Both Dr. Speten and Captain Lombardo benefitted from cognitive processing therapy as they gradually accepted their PTSD. With Dr. Speten, the breakthrough came when he found a therapist who'd actually experienced life in a war zone. They also each found something they considered special outside of counseling that had a direct impact on their recovery.
Captain Lombardo built a friendship with the Soldier he saved and found himself inspired by Sergeant Tavera's attitude through his long rehabilitation and numerous surgeries. Through his own therapy, Captain Lombardo learned the blood on his face in his recurring nightmare belonged to Sergeant Tavera. On the day of the attack, a firefighter poured a bottle of saline over his head and hands to wash blood from his face after the sergeant was taken from the scene.

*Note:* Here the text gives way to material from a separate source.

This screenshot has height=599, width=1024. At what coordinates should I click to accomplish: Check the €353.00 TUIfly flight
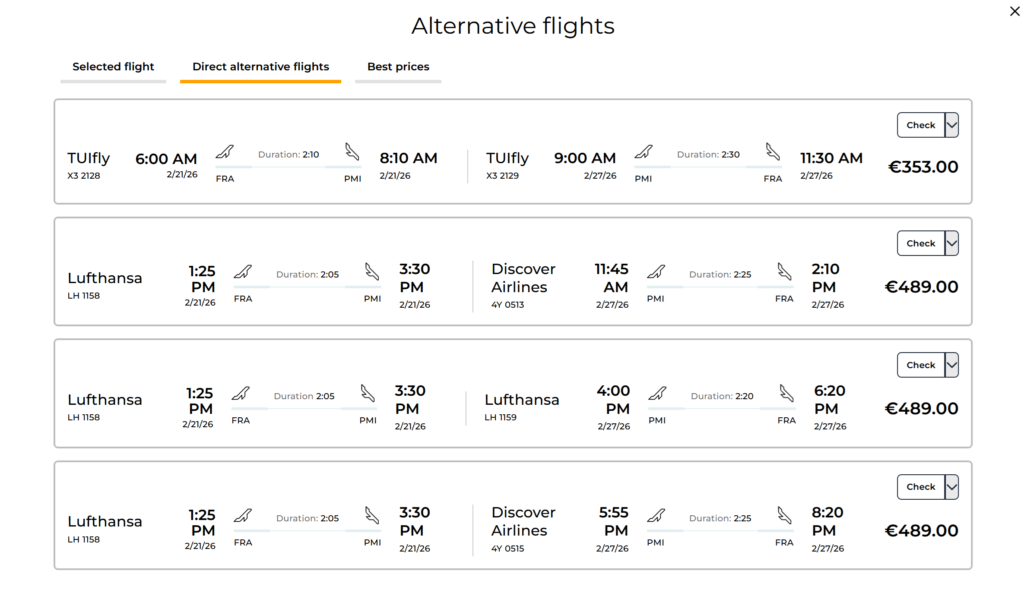pyautogui.click(x=921, y=125)
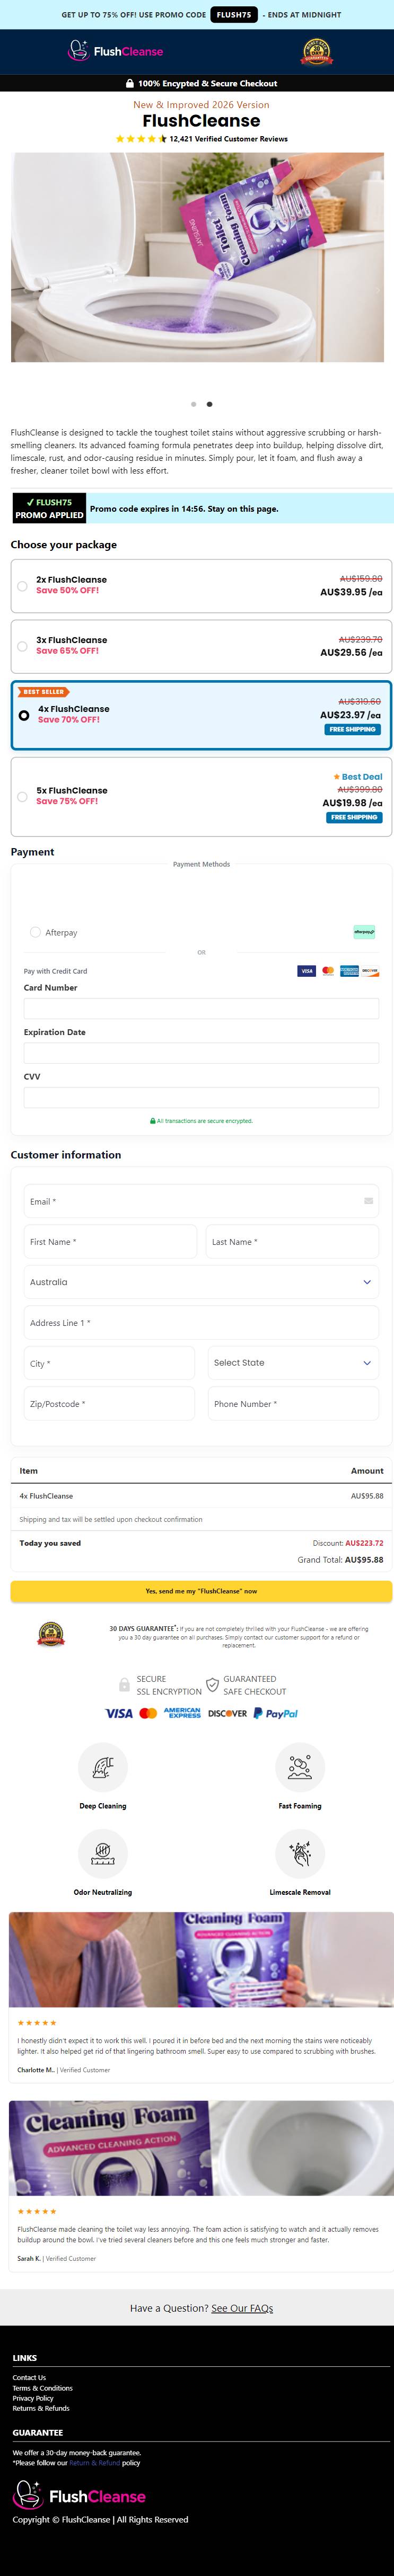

"His inspiration and fight made me realize I needed to stop second guessing myself for that day," Captain Lombardo said. "Obviously, you have that line with officer and enlisted. The line's still there with us, but it merged a lot on March 12, 2008, just as the line did between Army and Air Force. He's my new wingman, and I'm hopefully his battle buddy now."
Dr. Speten took the wingman concept to a new level after losing his patient in the Balad trauma bay. When he learned the Soldier had been an avid runner who dreamed of running the Boston Marathon, Dr. Speten decided to run the race in his honor. The doctor trained for more than a year and competed in seven smaller marathons before he finished the Boston Marathon in April 2010. Whenever training became tough, he thought of the Soldier who'd not only endured a horrific attack before succumbing to his injuries, but helped save the life of his companion by applying tourniquets to his partially severed leg.

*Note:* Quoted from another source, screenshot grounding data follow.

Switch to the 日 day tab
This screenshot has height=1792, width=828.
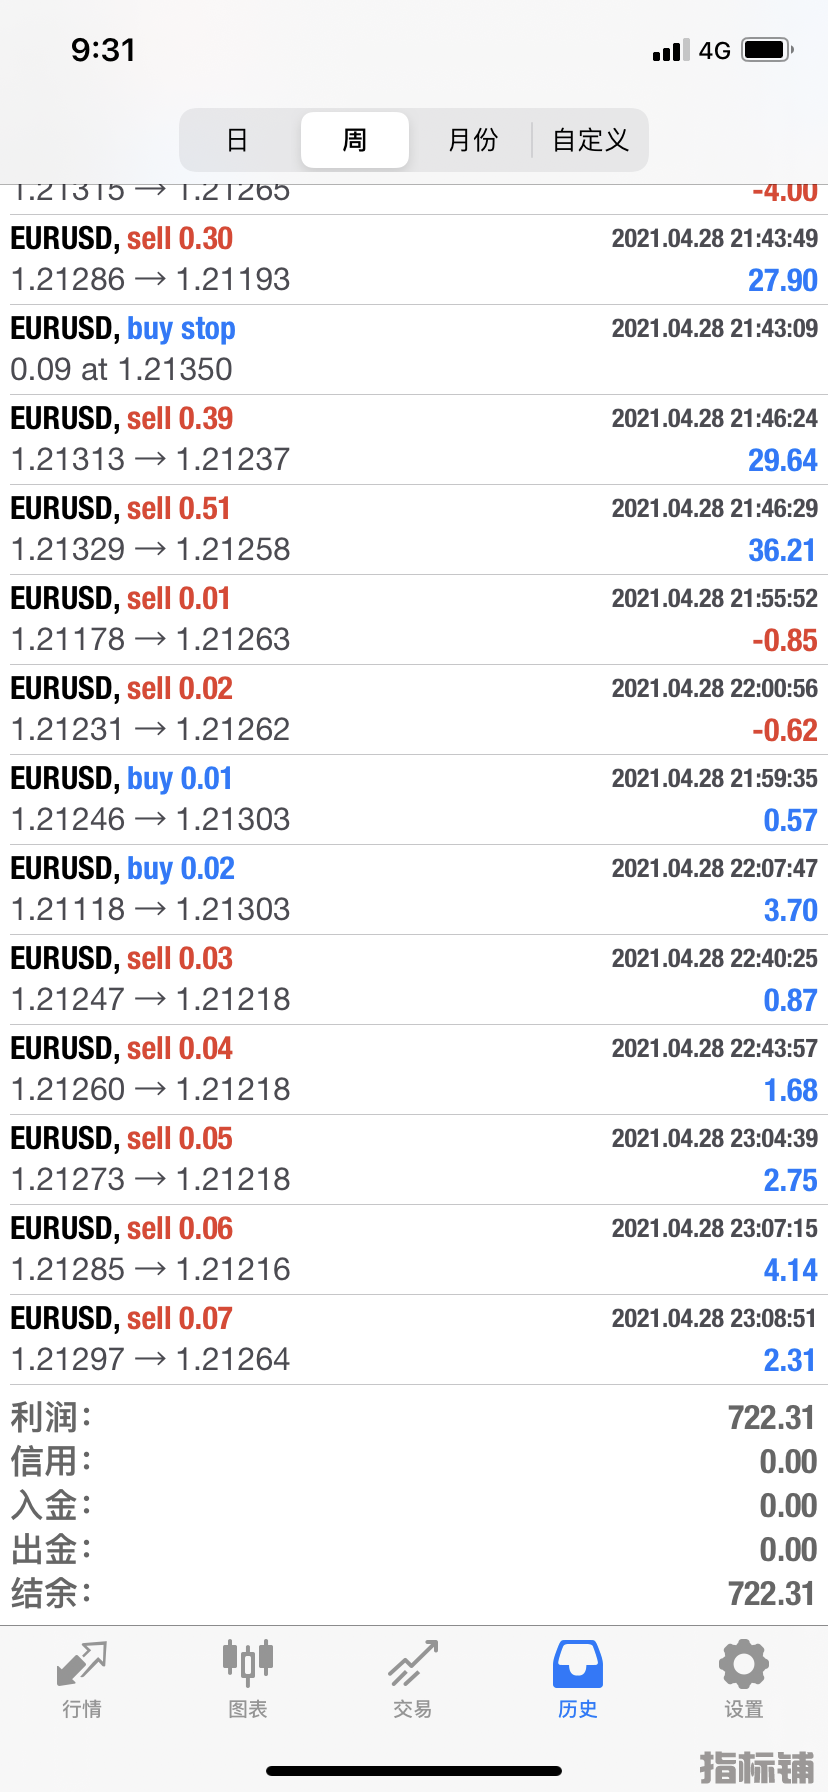[238, 140]
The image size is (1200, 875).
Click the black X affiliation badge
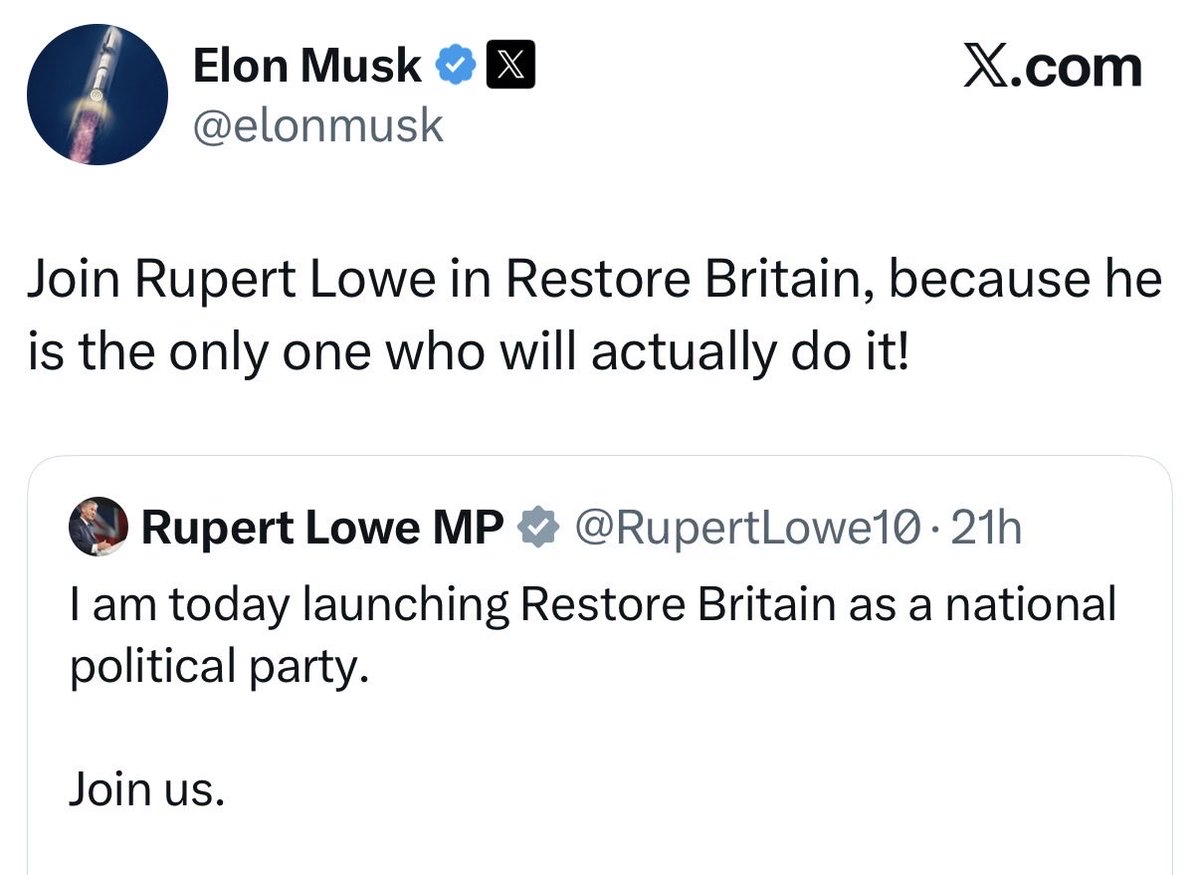pos(510,67)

"Whenever I thought about quitting, I just thought about what this person went through," Dr. Speten said. "Then, [my discomfort] became almost insignificant. It actually made me feel better and I think it was part of the healing process."

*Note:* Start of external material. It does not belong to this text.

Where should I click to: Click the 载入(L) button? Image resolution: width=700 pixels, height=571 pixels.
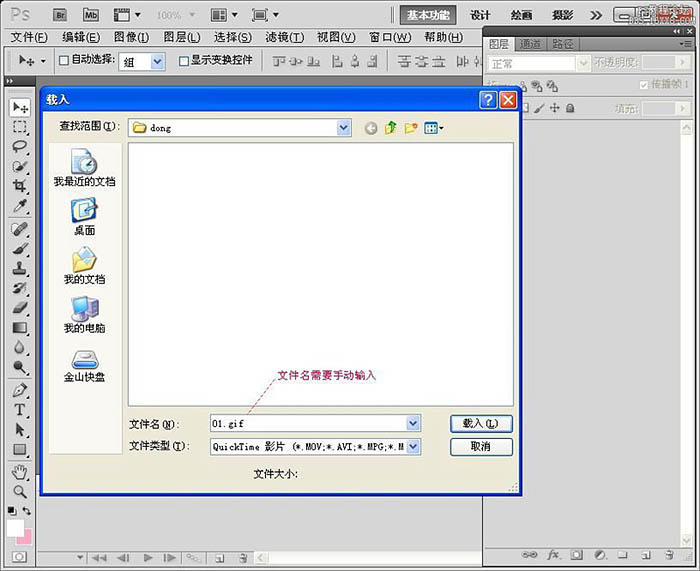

After Dr. Speten completed the race, he mailed his Boston Marathon jersey, T-shirt and medal to the Soldier's family. He continues to run races in honor of fallen service members and often runs with his 5-yearold son in a stroller in some of the smaller events. He believes this also has helped his recovery.
"Whenever you get deployed, your family's on the back burner, and when you come back, it's nice to be able to do something that allows you to be involved with them," Speten said. "He doesn't need to know why right now. He understands that we run, and we'll give the medals to people who are deserving of them. Every time we do this, it gets people out there to know that there are people still coming back. These are people who had goals and dreams, and they're not just going to go away. Just because that person is no longer here to compete it doesn't mean somebody else can't pick up the torch and carry it for them."
One thing Airmen returning home from deployments can learn from stories like those of Dr. Speten, Captain Lombardo and Sergeant Jordan is to be proactive about their own treatment. Active-duty members can request an evaluation at their mental health clinic and have rights to confidentiality as long as they do not pose a threat of injury to themselves or others, Dr. Crowe said.
Simply because Airmen haven't identified symptoms yet doesn't mean they escaped unscathed from trauma they experienced or witnessed. The worst thing they can do is to try to hide their challenges for fear of losing their career, family and friends. After finding the help they needed, Captain Lombardo found peace when he learned the source of the blood in his disturbing dreams and Dr. Speten is no longer afraid of helicopters.
"It's a scar," Dr. Speten said. "Somebody's put holes in me, and you can't cover them up. The holes are still visible, but it doesn't affect how I live the rest of my life."